[<prev] [next>] [<thread-prev] [thread-next>] [day] [month] [year] [list]
Message-ID: <CAGsJ_4ybZRudJ+p7pxgb1xH7HP0rKcWW1Dtr_kvb7EUwnqxsQQ@mail.gmail.com>
Date: Tue, 3 Sep 2024 17:07:23 +0800
From: Barry Song <21cnbao@...il.com>
To: Greg Kroah-Hartman <gregkh@...uxfoundation.org>
Cc: akpm@...ux-foundation.org, linux-mm@...ck.org,
linux-kernel@...r.kernel.org, Barry Song <v-songbaohua@...o.com>,
Arve Hjønnevåg <arve@...roid.com>,
Todd Kjos <tkjos@...roid.com>, Martijn Coenen <maco@...roid.com>,
Joel Fernandes <joel@...lfernandes.org>, Christian Brauner <brauner@...nel.org>,
Carlos Llamas <cmllamas@...gle.com>, Suren Baghdasaryan <surenb@...gle.com>,
Tangquan Zheng <zhengtangquan@...o.com>
Subject: Re: [PATCH] binder_alloc: Move alloc_page() out of mmap_rwsem to
reduce the lock duration
On Tue, Sep 3, 2024 at 4:57 PM Greg Kroah-Hartman
<gregkh@...uxfoundation.org> wrote:
>
> On Tue, Sep 03, 2024 at 10:50:09AM +1200, Barry Song wrote:
> > From: Barry Song <v-songbaohua@...o.com>
> >
> > The mmap_write_lock() can block all access to the VMAs, for example page
> > faults. Performing memory allocation while holding this lock may trigger
> > direct reclamation, leading to others being queued in the rwsem for an
> > extended period.
> > We've observed that the allocation can sometimes take more than 300ms,
> > significantly blocking other threads. The user interface sometimes
> > becomes less responsive as a result. To prevent this, let's move the
> > allocation outside of the write lock.

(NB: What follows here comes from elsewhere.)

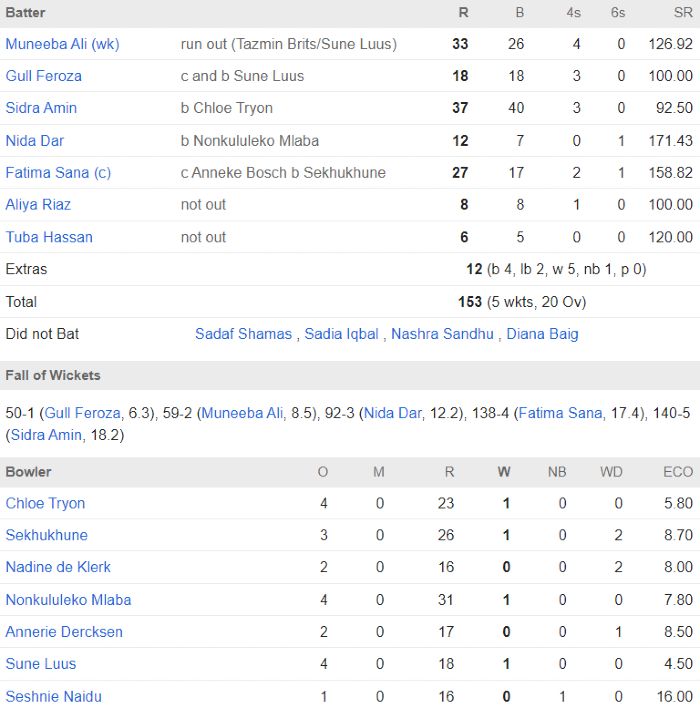Screen dimensions: 700x708
Task: Open Muneeba Ali (wk) batter profile link
Action: [x=62, y=44]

> > A potential side effect could be an extra alloc_page() for the second
> > thread executing binder_install_single_page() while the first thread
> > has done it earlier. However, according to Tangquan's 48-hour profiling
> > using monkey, the likelihood of this occurring is minimal, with a ratio
> > of only 1 in 2400. Compared to the significantly costly rwsem, this is
> > negligible.
> > On the other hand, holding a write lock without making any VMA
> > modifications appears questionable and likely incorrect. While this
> > patch focuses on reducing the lock duration, future updates may aim
> > to eliminate the write lock entirely.
> >
> > Cc: Greg Kroah-Hartman <gregkh@...uxfoundation.org>
> > Cc: "Arve Hjønnevåg" <arve@...roid.com>
> > Cc: Todd Kjos <tkjos@...roid.com>
> > Cc: Martijn Coenen <maco@...roid.com>
> > Cc: Joel Fernandes <joel@...lfernandes.org>
> > Cc: Christian Brauner <brauner@...nel.org>
> > Cc: Carlos Llamas <cmllamas@...gle.com>
> > Cc: Suren Baghdasaryan <surenb@...gle.com>
> > Tested-by: Tangquan Zheng <zhengtangquan@...o.com>
> > Signed-off-by: Barry Song <v-songbaohua@...o.com>
> > ---
> > drivers/android/binder_alloc.c | 18 ++++++++++++++----
> > 1 file changed, 14 insertions(+), 4 deletions(-)
> >
> > diff --git a/drivers/android/binder_alloc.c b/drivers/android/binder_alloc.c
> > index b3acbc4174fb..f20074e23a7c 100644
> > --- a/drivers/android/binder_alloc.c
> > +++ b/drivers/android/binder_alloc.c
> > @@ -227,13 +227,23 @@ static int binder_install_single_page(struct binder_alloc *alloc,
> > if (!mmget_not_zero(alloc->mm))
> > return -ESRCH;
> >
> > + /*
> > + * Don't allocate page in mmap_write_lock, this can block
> > + * mmap_rwsem for a long time; Meanwhile, allocation failure
> > + * doesn't necessarily need to return -ENOMEM, if lru_page
> > + * has been installed, we can still return 0(success).
> > + */
> > + page = alloc_page(GFP_KERNEL | __GFP_HIGHMEM | __GFP_ZERO);
>
> But now you are allocating new pages even if binder_get_installed_page()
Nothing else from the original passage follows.